La nécessité du changement
31Soussi [2006] a examiné, dans une perspective sociologique, une transformation technologique qui a eu un effet considérable sur les rapports à l’intérieur de l’entreprise et notamment sur les pouvoirs respectifs des différentes catégories de personnels. Dans la tradition de Nortel, les ingénieurs étaient des créatifs qui avaient beaucoup de discrétion et qui intervenaient de manière directe et régulière sur les processus de réalisation des produits, et parfois même sur la nature des produits eux-mêmes. Cet aspect s’est trouvé à la base des grandes avancées technologiques de Nortel ainsi que de sa réputation. Les gestionnaires de Nortel trouvaient cependant ce processus très coûteux et voulaient trouver un mécanisme pour en réduire les coûts. Sous la pression de la concurrence dans le secteur, ils voulaient des adaptations en matière d’efficience avant d’être contraints à des décisions brutales sous la pression du marché. Ils étaient aussi un peu irrités par le pouvoir considérable que les ingénieurs de Nortel avaient acquis avec le temps. Pour avoir un effet sur le système technologique et ultimement sur la gestion de l’entreprise, les gestionnaires devaient amener les ingénieurs eux-mêmes à changer le système. Ils les associèrent à la réflexion sur les problèmes de coûts auxquels l’entreprise était confrontée et les mirent au défi de trouver une solution technologique nouvelle. Les faits (les problèmes de coûts et de concurrence), les expériences positives des ingénieurs Nortel dans le passé (et leurs succès), ainsi que le cas normatif qui voulait que le problème de coût dépende de l’activité de design pour lequel les ingénieurs sont les plus qualifiés, tout cela a amené le travail sur un nouveau système.

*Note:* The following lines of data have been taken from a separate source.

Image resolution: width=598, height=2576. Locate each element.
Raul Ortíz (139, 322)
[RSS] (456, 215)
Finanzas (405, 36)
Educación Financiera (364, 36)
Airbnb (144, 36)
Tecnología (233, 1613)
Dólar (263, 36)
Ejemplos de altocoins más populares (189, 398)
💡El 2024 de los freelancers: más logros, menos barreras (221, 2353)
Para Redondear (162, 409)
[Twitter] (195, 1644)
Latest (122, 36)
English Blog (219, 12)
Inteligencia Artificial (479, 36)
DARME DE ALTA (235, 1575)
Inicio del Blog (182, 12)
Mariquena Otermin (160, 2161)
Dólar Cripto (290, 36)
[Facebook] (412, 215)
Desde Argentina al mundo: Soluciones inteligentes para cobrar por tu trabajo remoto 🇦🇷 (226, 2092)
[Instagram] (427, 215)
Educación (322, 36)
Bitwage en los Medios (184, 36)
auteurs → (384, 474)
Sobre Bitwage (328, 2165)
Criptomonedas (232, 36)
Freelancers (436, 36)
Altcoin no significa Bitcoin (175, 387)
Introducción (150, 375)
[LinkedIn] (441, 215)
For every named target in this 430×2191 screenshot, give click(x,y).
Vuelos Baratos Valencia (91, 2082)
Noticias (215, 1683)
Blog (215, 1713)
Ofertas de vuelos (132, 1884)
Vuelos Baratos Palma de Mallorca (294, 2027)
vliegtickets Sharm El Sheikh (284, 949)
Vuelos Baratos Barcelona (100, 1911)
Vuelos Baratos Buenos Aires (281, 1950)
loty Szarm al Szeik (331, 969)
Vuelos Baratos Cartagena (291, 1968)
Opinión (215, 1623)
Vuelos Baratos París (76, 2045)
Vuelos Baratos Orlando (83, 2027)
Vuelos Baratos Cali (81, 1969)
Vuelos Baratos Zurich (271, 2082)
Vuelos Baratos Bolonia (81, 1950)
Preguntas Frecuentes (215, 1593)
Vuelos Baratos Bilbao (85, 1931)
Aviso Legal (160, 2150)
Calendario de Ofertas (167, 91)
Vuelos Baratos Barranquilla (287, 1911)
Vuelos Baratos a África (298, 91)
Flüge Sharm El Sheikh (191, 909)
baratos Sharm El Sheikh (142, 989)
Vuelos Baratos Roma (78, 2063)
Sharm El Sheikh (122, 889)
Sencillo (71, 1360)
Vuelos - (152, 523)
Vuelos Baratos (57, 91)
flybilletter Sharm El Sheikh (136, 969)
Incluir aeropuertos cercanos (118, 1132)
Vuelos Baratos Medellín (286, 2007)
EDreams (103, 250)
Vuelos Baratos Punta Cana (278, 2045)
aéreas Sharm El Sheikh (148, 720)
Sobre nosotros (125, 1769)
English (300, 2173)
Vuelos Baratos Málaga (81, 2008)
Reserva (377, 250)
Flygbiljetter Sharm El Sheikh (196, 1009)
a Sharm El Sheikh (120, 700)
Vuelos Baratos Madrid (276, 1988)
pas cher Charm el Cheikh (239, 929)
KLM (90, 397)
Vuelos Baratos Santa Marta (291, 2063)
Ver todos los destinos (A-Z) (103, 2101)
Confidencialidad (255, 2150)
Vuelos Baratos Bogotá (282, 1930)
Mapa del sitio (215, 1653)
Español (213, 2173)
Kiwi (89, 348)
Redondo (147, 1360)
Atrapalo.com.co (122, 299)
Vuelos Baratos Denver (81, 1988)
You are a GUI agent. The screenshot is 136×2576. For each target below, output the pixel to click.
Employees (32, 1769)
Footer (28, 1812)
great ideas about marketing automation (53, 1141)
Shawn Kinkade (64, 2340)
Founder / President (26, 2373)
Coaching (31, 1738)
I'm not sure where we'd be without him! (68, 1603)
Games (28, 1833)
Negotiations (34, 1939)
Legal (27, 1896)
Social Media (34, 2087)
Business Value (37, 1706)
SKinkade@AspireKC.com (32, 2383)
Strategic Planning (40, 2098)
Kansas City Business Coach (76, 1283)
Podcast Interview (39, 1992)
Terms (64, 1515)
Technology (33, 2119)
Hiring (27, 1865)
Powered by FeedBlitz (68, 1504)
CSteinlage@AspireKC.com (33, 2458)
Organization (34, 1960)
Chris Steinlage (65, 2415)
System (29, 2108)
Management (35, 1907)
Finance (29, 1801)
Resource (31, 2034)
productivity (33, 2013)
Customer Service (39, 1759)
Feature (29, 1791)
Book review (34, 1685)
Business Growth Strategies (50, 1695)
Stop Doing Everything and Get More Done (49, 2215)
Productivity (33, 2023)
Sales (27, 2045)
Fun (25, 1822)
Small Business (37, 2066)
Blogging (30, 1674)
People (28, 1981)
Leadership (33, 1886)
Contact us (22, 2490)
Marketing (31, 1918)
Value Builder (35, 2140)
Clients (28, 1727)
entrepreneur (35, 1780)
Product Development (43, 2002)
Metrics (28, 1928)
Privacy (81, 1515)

Le processus de changement
32Les ingénieurs de Nortel, confiants dans leur capacité à transformer le système technologique, demandèrent les ressources requises pour tenter une expérience unique d’automatisation de processus et obtinrent toutes les ressources demandées. Ils eurent ainsi la charge d’un projet unique, stimulant au plan technologique et enthousiasmant par l’importance de ses effets concurrentiels éventuels. Tout le management de l’entreprise était alors suspendu aux décisions très discrétionnaires que les ingénieurs étaient autorisés à prendre. Seul l’objectif était imposé, ou pratiquement auto-imposé devrait-on dire. Les ingénieurs élaborèrent un système de grande qualité qui transformait radicalement l’identité professionnelle du groupe et plus tard le mode de fonctionnement de l’entreprise et même son noyau de compétence.
33En simplifiant, on dira qu’une nouvelle technologie de production, plus automatisée, a été conçue et mise en œuvre. Elle a permis de répartir les ingénieurs en deux grands groupes : i) les ingénieurs chargés des opérations du nouveau système technologique, le plus grand nombre ; la tâche de ces professionnels a été considérablement simplifiée par l’automatisation, leur pouvoir de négociation avec la direction a été considérablement diminué par la compression de l’incertitude liée à leur tâche, et leur fonction technicienne a été socialement dévalorisée (Crozier et Friedberg [1977]) ; ii) un groupe du savoir technique, beaucoup plus réduit, des « super ingénieurs » qui contrôlaient l’investigation technique et le développement, mais qui avait de ce fait un pouvoir de négociation beaucoup plus grand au détriment du premier groupe et de la ligne hiérarchique.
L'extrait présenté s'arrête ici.